The May 1984 killing would remain unsolved until frustrated Winnipeg police finally got an unexpected break in 2004.
Kociuk had just appeared in a Hamilton, Ont., courtroom and was convicted of two counts of robbing a local cheque-cashing business. He was also ordered to submit a DNA sample as part of his sentence.
Police eventually compared Kociuk's sample to semen taken from the victim 21 years earlier.
There was a match.
Kociuk, who was an inmate at Millhaven Institution in Ontario, was arrested on the murder charge in November 2005 and brought back to Manitoba where he has remained at Stony Mountain penitentiary.
Kociuk must be presumed innocent of Dyke's murder until proven otherwise. He has numerous convictions for robbery dating back to 1964 and has spent much of his life behind bars. He was out on parole at the time of Dyke's slaying.
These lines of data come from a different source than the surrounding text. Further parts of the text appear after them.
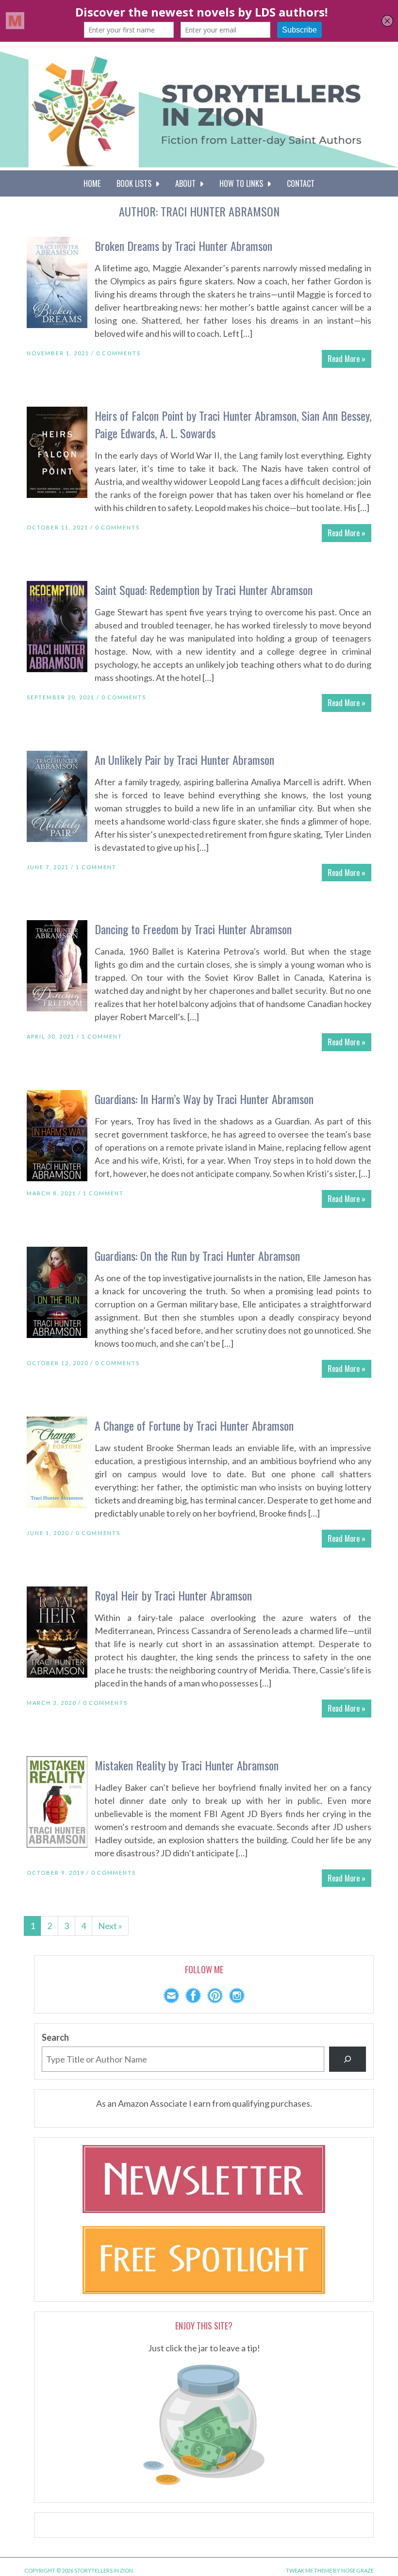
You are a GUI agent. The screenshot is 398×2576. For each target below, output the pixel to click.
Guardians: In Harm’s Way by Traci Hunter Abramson (204, 1098)
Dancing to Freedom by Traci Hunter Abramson (193, 929)
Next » (110, 1925)
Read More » (346, 358)
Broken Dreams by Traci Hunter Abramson (183, 245)
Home (91, 183)
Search (55, 2037)
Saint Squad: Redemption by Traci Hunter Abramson (204, 589)
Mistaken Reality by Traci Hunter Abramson (187, 1765)
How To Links (243, 183)
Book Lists (135, 183)
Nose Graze (357, 2570)
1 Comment (96, 867)
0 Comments (118, 353)
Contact (301, 183)
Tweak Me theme (309, 2570)
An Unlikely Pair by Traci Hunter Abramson (184, 759)
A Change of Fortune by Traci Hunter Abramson (194, 1425)
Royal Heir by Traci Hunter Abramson (173, 1595)
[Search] (347, 2059)
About (187, 183)
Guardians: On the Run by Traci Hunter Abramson (197, 1255)
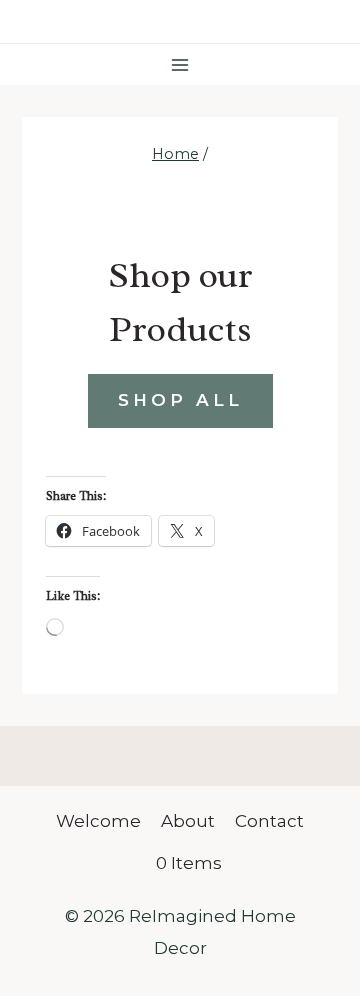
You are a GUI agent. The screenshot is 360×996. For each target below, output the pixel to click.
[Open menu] (180, 64)
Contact (269, 821)
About (188, 821)
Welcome (98, 821)
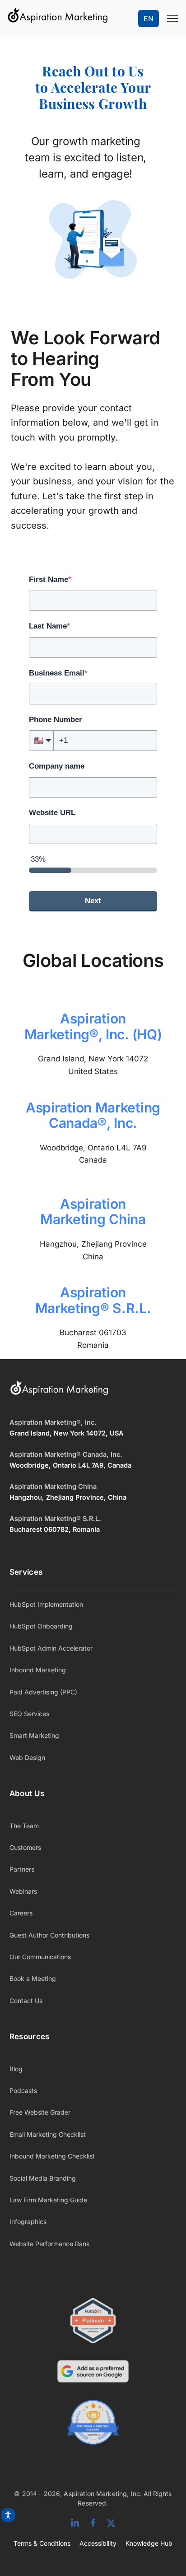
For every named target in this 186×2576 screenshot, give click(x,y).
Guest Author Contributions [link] (49, 1935)
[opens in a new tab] (93, 2373)
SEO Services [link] (29, 1713)
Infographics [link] (27, 2221)
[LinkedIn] (75, 2523)
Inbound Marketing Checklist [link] (52, 2156)
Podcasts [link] (23, 2090)
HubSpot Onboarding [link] (41, 1626)
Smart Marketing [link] (34, 1735)
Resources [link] (29, 2036)
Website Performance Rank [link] (49, 2244)
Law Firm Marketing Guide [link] (48, 2200)
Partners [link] (21, 1869)
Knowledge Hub (149, 2543)
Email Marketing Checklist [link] (47, 2134)
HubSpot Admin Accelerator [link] (51, 1648)
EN (148, 18)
Dyke's adult son, along with his wife, have never spoken publicly about the arrest but did release a statement through police.
"This is a difficult time of mixed emotion for the family. Because of the Winnipeg police and the national DNA registry, an arrest has been made 21 years after their mother was murdered. While they are very pleased, it also opens old wounds. They pray for justice," police said.
Dyke, a resident of the Wolseley area, was a genuinely kind person who trusted people, according to police. It's believed she was likely out walking when she met someone and got into their car without a struggle.
Two other high-profile cold cases remain before the courts.
* Mark Edward Grant, a convicted sex offender, was arrested last May and charged with first-degree murder for the 1984 kidnapping and slaying of 13-year-old Candace Derksen.
The teen was grabbed as she returned home from school in East Kildonan, triggering a massive search that ended weeks later with the discovery of her bound, frozen body inside an industrial shed.
Grant was considered a suspect at the time but the police didn't get a break until improvements in DNA testing allowed them to re-open the file last year and submit new samples for testing.
Grant remains before the courts and no dates have been set for hearing.
* Orville William Wolanicki, Ernest Dennis Wolanicki and Hugh Edward Young were arrested in November 2001 and charged with second-degree murder for the 1987 beating death of Erwin Kakoschke.
The 63-year-old victim was found dead in the front yard of his home in North Kildonan. Police used improved DNA technology to break open the case, but it has since languished in the justice system while lawyers fight over several technical issues and motions include wiretaps.
The case has never gone to a preliminary hearing because the Crown proceeded by direct indictment All three accused are out on bail and now set to stand trial next September.